The study evaluates an instructional program to improve oral and written language skills in at-risk children in grades 1-4, and the school closures presented a significant challenge for the research team. After consultation with their project officer in the USDE and the chair of the USU Institutional Review Board, they decided to flip their assessment and instruction to online delivery and continue the project using distance learning technology.
With support from the Department of Communicative Disorders and Deaf Education in the Emma Eccles Jones College of Education and Human Services at Utah State University, Drs. Gillam rapidly and successfully converted this multi-year trial to online delivery, allowing them to continue bringing vital language services to at-risk children.
The inequities of internet access and devices to support online education have become more evident during this crisis; these inequities appear to especially affect students who are at-risk or who have diverse or special educational needs.

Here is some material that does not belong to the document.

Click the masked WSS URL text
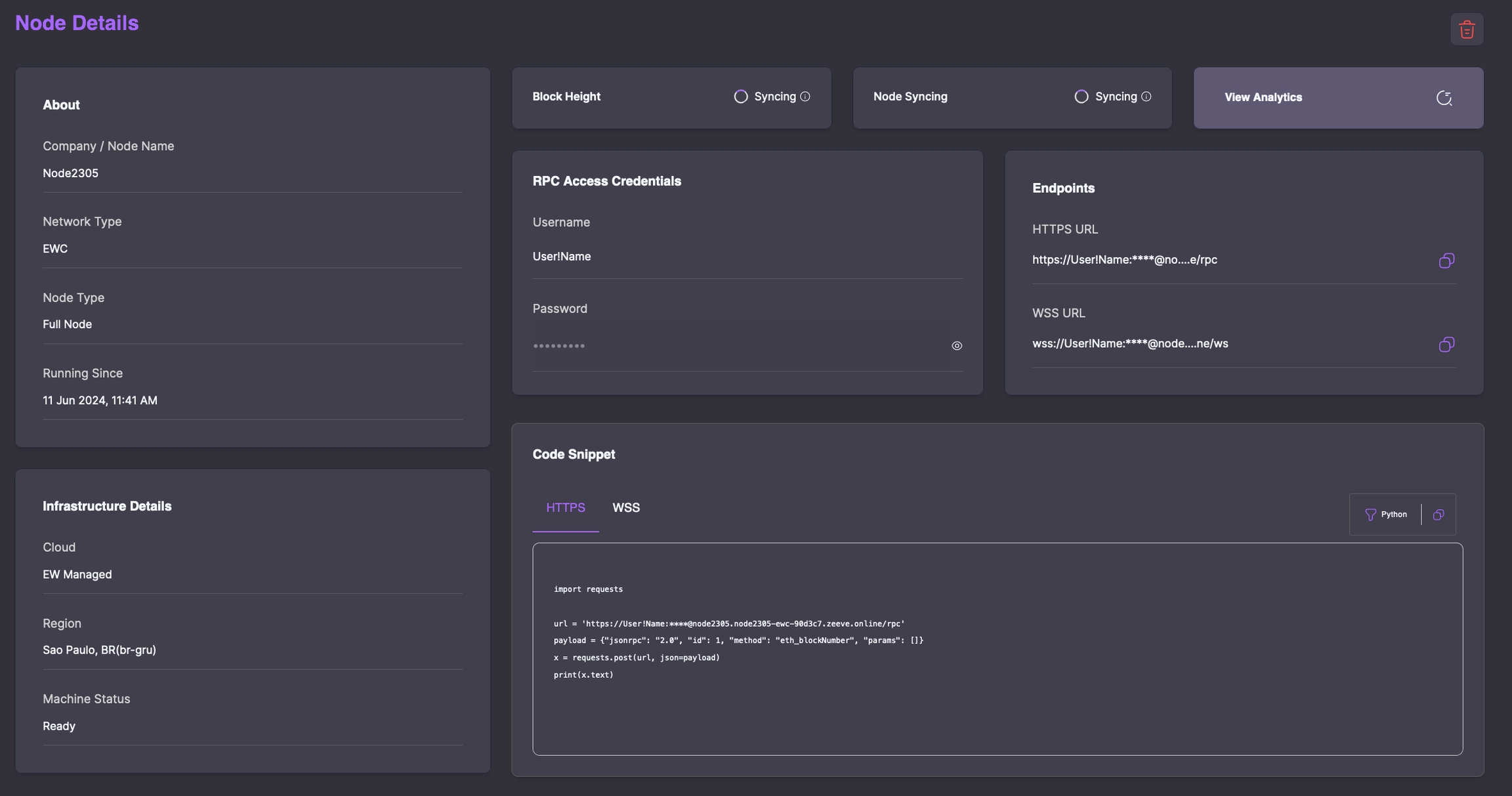The width and height of the screenshot is (1512, 796). click(1129, 344)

About 10 families either did not have devices or stable internet access to facilitate online instruction, so the researchers purchased 10 devices with data plans specifically for those families. “We were really determined to make sure all of our students had equal opportunities to continue their participation in the study regardless of their financial circumstances,” said Dr. Sandi Gillam, adding that the team wanted to be sure to stay in line with the social distancing recommendations outlined by the governor.

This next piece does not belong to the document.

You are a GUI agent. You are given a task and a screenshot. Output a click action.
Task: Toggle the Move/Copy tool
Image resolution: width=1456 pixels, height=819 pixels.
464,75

With masks, gloves, and materials in hand, members of the research team delivered the necessary materials. Dr. Sandi Gillam noted, “I specifically remember one parent, who smiled sweetly and waved at me from her window as I dropped off her materials. I stood there with my gloves and mask on, waving back. It brings tears to my eyes when I think about it."

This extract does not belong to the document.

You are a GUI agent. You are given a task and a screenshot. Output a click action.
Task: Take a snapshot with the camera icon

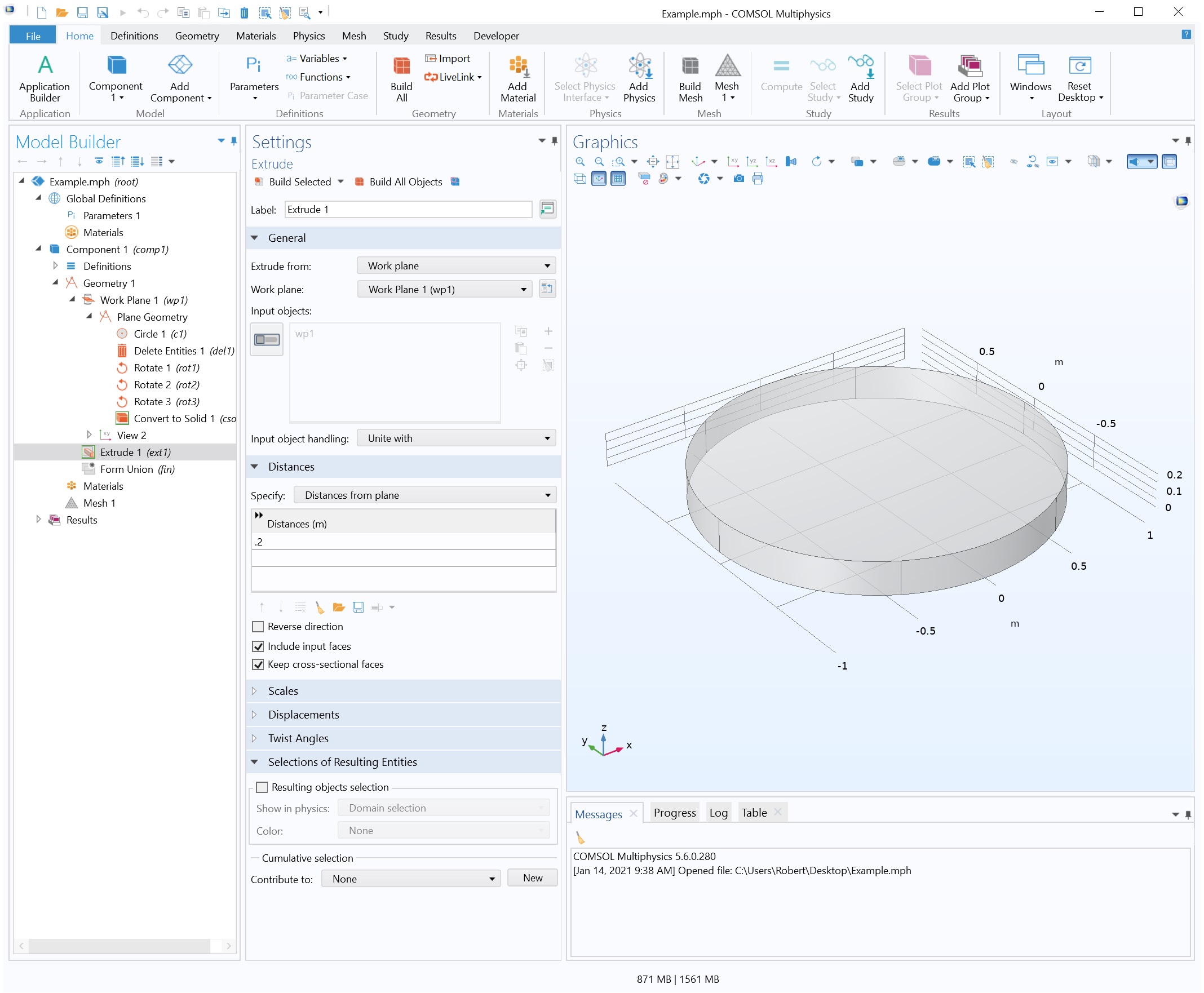coord(738,179)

The research team led students through a week of “booster sessions” to help them review what they had learned and to work out kinks in schedules and technology, then resumed instruction where students had left off.
Instruction had previously been provided in groups, so the research team tried to maintain that dynamic when possible. Often, one teacher connected with three families to conduct the instructional sessions. Nikki Rice, one of the teachers working with the project, said that some of her favorite moments involved talking with one or two students while waiting for the last one to arrive. “The students seemed so happy to see me, and I was very happy to see them,” said Rice.
Lindsay Dutson, another instructor, said that being part of students’ home life was valuable to her. “I met nearly all the brothers and sisters of all of my students, not to mention almost all of their parents, too,” Dutson said. “It was so fun to get to know another side of these kids and their family dynamics.”
The sessions did not always go off without a hitch. Sometimes Zoom videos turned upside down, family members danced in the background, or parents had to be texted or called to deal with off-task behaviors. Overall, however, the students were engaged and worked hard, aided by their parents. Beula Magimairaj, the research coordinator, said, “The parents were simply amazing at helping their students attend and participate in the instruction to improve their language abilities.”
Dr. Ron Gillam, project director, spoke of the importance of arranging to continue studies such as these. “These children really needed some educational continuity during this crazy time,” he said. “Our research teams in Utah and in Texas really rose to the occasion to do something that was helpful and enriching to the at-risk students in our study.”
All students completed the specialized instruction by mid-May, and the research team plans to analyze the COVID-19 influenced data and compare it to other data that has been collected during the previous two years.